## begin Listed records

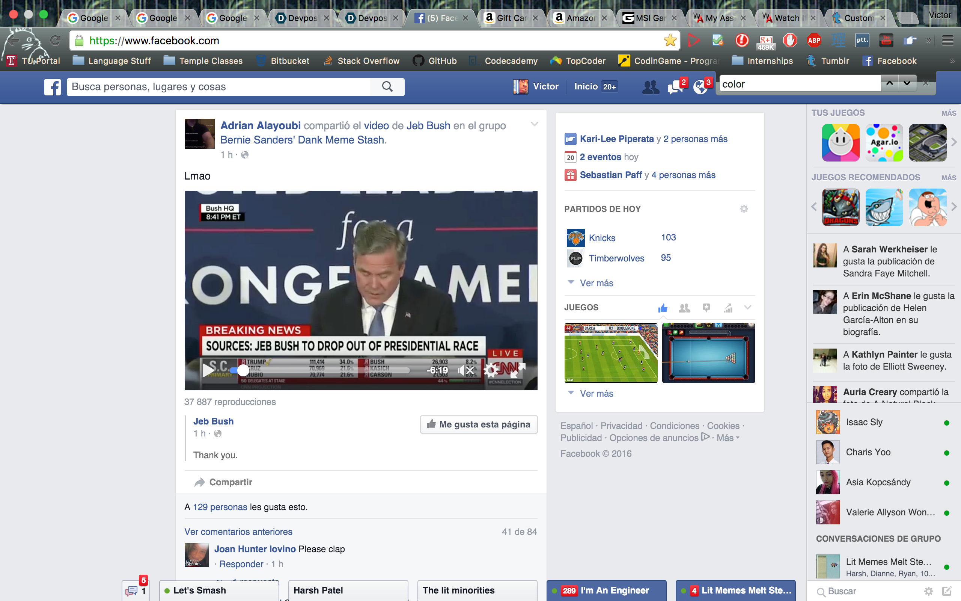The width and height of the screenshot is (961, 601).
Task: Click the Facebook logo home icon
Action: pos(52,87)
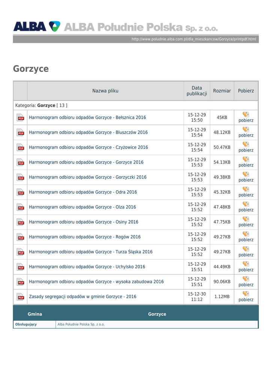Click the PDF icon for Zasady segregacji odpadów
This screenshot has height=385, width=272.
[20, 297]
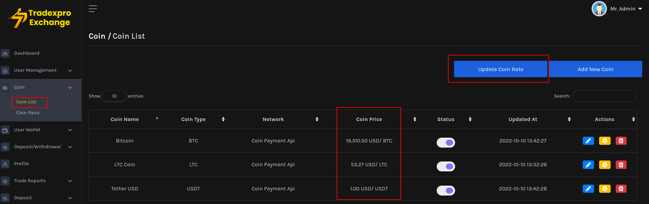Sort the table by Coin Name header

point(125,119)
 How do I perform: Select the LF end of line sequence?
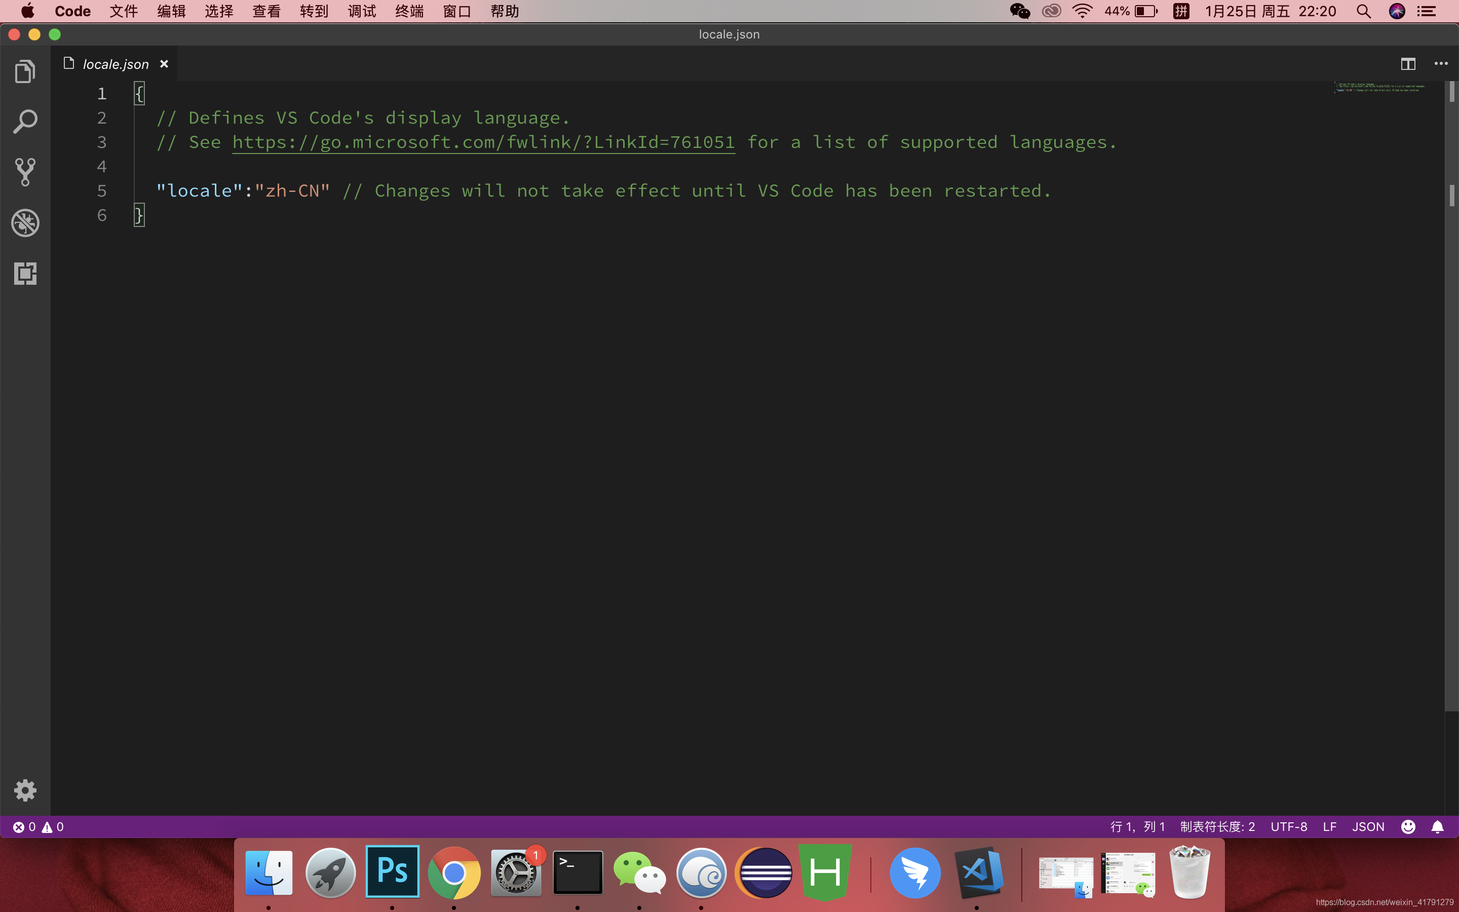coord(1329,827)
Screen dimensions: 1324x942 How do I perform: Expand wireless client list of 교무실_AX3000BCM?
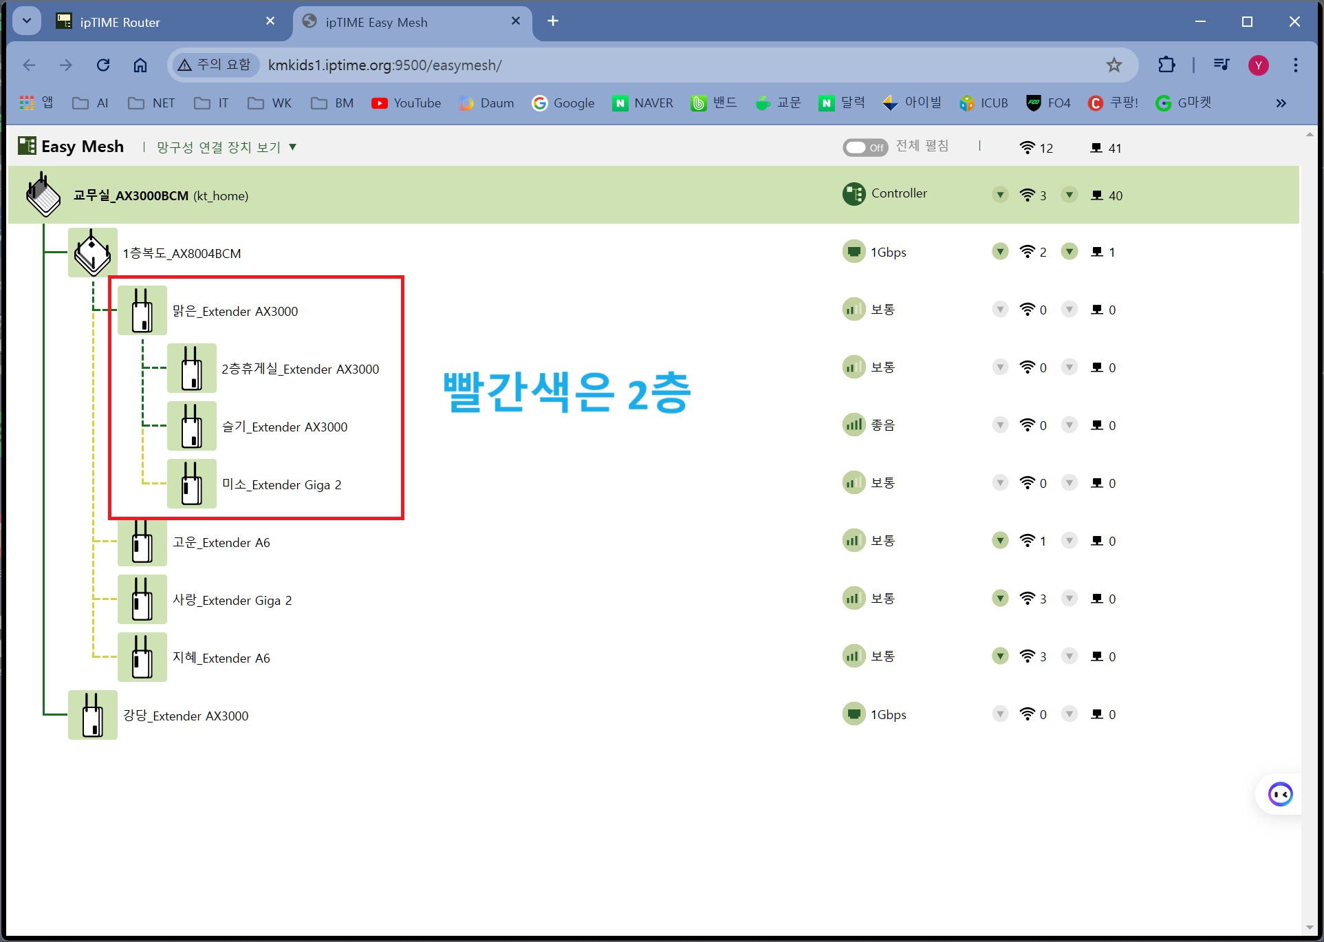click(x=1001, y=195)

## end Listed records

Task directions -
Which lines above contain the word "perform"? Collect every one of them, copied in full.

Task output -
 How do I perform: Select the LF end of line sequence?
Screen dimensions: 1324x942 How do I perform: Expand wireless client list of 교무실_AX3000BCM?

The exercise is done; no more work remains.